### TASK PROMPT
Character for character, reproduce every entry below.

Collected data

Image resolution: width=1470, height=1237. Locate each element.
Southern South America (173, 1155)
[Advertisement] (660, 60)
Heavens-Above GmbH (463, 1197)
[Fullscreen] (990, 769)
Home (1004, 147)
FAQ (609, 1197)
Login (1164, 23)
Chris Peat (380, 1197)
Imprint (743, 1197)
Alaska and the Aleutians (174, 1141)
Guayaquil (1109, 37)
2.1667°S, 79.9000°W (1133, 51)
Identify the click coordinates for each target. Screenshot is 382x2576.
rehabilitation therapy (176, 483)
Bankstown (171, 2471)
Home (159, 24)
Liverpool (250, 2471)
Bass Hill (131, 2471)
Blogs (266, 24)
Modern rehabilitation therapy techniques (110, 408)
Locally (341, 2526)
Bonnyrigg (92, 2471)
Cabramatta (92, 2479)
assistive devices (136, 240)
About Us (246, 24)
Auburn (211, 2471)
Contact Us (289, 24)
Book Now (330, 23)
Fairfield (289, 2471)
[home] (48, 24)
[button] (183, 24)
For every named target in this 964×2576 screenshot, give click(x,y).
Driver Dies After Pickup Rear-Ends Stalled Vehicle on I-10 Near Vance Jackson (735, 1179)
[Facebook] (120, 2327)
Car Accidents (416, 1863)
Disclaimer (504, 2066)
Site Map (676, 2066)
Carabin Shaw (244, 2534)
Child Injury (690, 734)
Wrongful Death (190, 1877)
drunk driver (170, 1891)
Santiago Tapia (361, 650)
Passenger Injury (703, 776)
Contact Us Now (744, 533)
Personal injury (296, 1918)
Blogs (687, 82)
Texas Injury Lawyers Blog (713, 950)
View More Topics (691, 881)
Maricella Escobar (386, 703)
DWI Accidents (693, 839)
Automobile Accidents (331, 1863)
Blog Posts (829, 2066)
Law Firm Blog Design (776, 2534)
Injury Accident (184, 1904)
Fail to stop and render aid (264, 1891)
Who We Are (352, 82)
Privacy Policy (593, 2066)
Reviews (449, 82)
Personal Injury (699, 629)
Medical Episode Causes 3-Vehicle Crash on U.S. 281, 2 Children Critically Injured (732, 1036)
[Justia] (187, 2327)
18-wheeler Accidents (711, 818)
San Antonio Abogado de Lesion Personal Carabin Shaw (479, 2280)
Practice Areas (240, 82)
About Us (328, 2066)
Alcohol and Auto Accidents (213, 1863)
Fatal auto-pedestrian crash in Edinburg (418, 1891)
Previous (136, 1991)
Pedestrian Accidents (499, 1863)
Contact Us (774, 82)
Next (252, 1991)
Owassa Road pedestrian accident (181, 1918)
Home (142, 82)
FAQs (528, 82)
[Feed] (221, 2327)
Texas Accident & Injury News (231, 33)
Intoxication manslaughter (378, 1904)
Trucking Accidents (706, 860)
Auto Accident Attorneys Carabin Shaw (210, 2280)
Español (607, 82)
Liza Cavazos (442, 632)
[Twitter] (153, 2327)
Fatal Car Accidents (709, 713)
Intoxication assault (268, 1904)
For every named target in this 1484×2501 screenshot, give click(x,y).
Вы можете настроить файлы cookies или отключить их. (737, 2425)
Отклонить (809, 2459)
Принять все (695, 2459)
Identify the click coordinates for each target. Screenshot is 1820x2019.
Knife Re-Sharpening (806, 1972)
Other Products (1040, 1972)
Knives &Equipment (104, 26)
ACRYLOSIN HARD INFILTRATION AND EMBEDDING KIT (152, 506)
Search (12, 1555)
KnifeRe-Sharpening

### TASK ANSWER
Image resolution: width=1470, height=1237. Locate each element.
Southern South America (173, 1155)
[Advertisement] (660, 60)
Heavens-Above GmbH (463, 1197)
[Fullscreen] (990, 769)
Home (1004, 147)
FAQ (609, 1197)
Login (1164, 23)
Chris Peat (380, 1197)
Imprint (743, 1197)
Alaska and the Aleutians (174, 1141)
Guayaquil (1109, 37)
2.1667°S, 79.9000°W (1133, 51)
Identify the click coordinates for each target. Screenshot is 382x2576.
rehabilitation therapy (176, 483)
Bankstown (171, 2471)
Home (159, 24)
Liverpool (250, 2471)
Bass Hill (131, 2471)
Blogs (266, 24)
Modern rehabilitation therapy techniques (110, 408)
Locally (341, 2526)
Bonnyrigg (92, 2471)
Cabramatta (92, 2479)
assistive devices (136, 240)
About Us (246, 24)
Auburn (211, 2471)
Contact Us (289, 24)
Book Now (330, 23)
Fairfield (289, 2471)
[home] (48, 24)
[button] (183, 24)
For every named target in this 964×2576 screenshot, give click(x,y).
Driver Dies After Pickup Rear-Ends Stalled Vehicle on I-10 Near Vance Jackson (735, 1179)
[Facebook] (120, 2327)
Car Accidents (416, 1863)
Disclaimer (504, 2066)
Site Map (676, 2066)
Carabin Shaw (244, 2534)
Child Injury (690, 734)
Wrongful Death (190, 1877)
drunk driver (170, 1891)
Santiago Tapia (361, 650)
Passenger Injury (703, 776)
Contact Us Now (744, 533)
Personal injury (296, 1918)
Blogs (687, 82)
Texas Injury Lawyers Blog (713, 950)
View More Topics (691, 881)
Maricella Escobar (386, 703)
DWI Accidents (693, 839)
Automobile Accidents (331, 1863)
Blog Posts (829, 2066)
Law Firm Blog Design (776, 2534)
Injury Accident (184, 1904)
Fail to stop and render aid (264, 1891)
Who We Are (352, 82)
Privacy Policy (593, 2066)
Reviews (449, 82)
Personal Injury (699, 629)
Medical Episode Causes 3-Vehicle Crash on U.S. 281, 2 Children Critically Injured (732, 1036)
[Justia] (187, 2327)
18-wheeler Accidents (711, 818)
San Antonio Abogado de Lesion Personal Carabin Shaw (479, 2280)
Practice Areas (240, 82)
About Us (328, 2066)
Alcohol and Auto Accidents (213, 1863)
Fatal auto-pedestrian crash in Edinburg (418, 1891)
Previous (136, 1991)
Pedestrian Accidents (499, 1863)
Contact Us (774, 82)
Next (252, 1991)
Owassa Road pedestrian accident (181, 1918)
Home (142, 82)
FAQs (528, 82)
[Feed] (221, 2327)
Texas Accident & Injury News (231, 33)
Intoxication manslaughter (378, 1904)
Trucking Accidents (706, 860)
Auto Accident Attorneys Carabin Shaw (210, 2280)
Español (607, 82)
Liza Cavazos (442, 632)
[Twitter] (153, 2327)
Fatal Car Accidents (709, 713)
Intoxication assault (268, 1904)
For every named target in this 1484×2501 screenshot, give click(x,y).
Вы можете настроить файлы cookies или отключить их. (737, 2425)
Отклонить (809, 2459)
Принять все (695, 2459)
Identify the click coordinates for each target. Screenshot is 1820x2019.
Knife Re-Sharpening (806, 1972)
Other Products (1040, 1972)
Knives &Equipment (104, 26)
ACRYLOSIN HARD INFILTRATION AND EMBEDDING KIT (152, 506)
Search (12, 1555)
KnifeRe-Sharpening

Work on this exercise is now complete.